Highlights
- “Enter the Garden” showcases A-list creators in anime producing top-notch animation in short films for a modern digital audience.
- Director Goro Taniguchi’s involvement and the unique visual feel of “The Waiting Man” contribute to the anthology’s success.
- The short prioritizes visuals and contemporary storytelling, appealing to the YouTube generation with its lo-fi aesthetic and fast pace.
Dentsu is one of the largest media companies in Japan, and has in recent years played a big part in the funding and distribution of anime. Its most recent production, Enter the Garden, is a unique anthology of short films intended for a modern digital audience. In a collaboration between Dentsu and lifestyle digital media brand Azuki, the anthology project is intended to showcase Azuki’s aesthetic in the anime and manga space.

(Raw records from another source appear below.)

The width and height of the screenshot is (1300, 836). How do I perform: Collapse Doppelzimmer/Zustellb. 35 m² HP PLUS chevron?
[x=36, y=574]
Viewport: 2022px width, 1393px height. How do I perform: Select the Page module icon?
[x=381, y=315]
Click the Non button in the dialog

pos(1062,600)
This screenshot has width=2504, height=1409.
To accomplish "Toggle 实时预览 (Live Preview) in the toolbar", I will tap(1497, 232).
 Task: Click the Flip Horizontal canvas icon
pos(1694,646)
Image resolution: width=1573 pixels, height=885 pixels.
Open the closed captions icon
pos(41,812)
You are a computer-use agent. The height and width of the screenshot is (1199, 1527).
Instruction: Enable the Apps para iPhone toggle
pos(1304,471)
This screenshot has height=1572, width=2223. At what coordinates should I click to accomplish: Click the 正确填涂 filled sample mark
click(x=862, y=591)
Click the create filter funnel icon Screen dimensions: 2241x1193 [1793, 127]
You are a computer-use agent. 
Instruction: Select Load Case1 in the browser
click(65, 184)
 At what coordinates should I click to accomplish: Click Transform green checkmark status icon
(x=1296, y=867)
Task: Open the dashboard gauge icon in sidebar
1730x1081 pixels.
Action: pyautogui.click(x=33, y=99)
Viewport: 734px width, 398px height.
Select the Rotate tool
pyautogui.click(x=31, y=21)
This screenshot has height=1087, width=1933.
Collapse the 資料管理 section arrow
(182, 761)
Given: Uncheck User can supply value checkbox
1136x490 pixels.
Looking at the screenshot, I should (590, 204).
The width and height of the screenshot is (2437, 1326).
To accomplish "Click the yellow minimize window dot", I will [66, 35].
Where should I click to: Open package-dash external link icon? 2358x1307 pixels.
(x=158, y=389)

Because each of the three shorts in the series is only a few minutes a piece, this project has allowed the A-list creators in the space to really put the most effort into creating top-level animation quality. The first of the anthology’s shorts, “The Waiting Man,” is now available to watch free on YouTube. Perhaps looked at by Dentsu as something of an experiment in creating direct content for an internet audience, Azuki itself is doubtlessly happy to be getting such a high-profile project out to get eyes on its brand.
Tall Talents for a Shorts Anthology
Enter the Garden has one of the most popular creators in anime today. Goro Taniguchi, who both provided the initial story concept for the “Waiting Man” episode in addition to having served as the general producer overseeing the concept, is a big name in the modern anime industry. Most notably, he served as the director and main storyboard artist behind 2022’s blockbuster success One Piece: Film Red with Toei Animation.
While Taniguchi isn’t directing the short, the directorial baton has been passed to Junichi Yamamoto, who previously served both in creating the visual feel for Makoto Shinkai’s global phenomenon Your Name, as well as TV anime directing roles for series as diverse as Pop Team Epic, to the Love Live franchise’s “Yohane the Parhelion” spinoff, Sunshine in the Mirror.
At around eight minutes, “The Waiting Man” is a brisk, entertaining short that takes a simple plot and runs with it (or, rather, skates with it) as the means to show off some impressive visuals. Set in a sort of near-future, quasi-cyberpunk cityscape, a rebellious young skater, Haru, comes across a chance encounter with a mysterious man who seems to be waiting endlessly for something. In a rigid society where everything is heavily surveilled and planned right down to the monotony of what’s offered at a bus stop vending machine, a chance encounter between Haru and the Waiting Man takes a supernatural turn towards a world of reprieve and self-expression.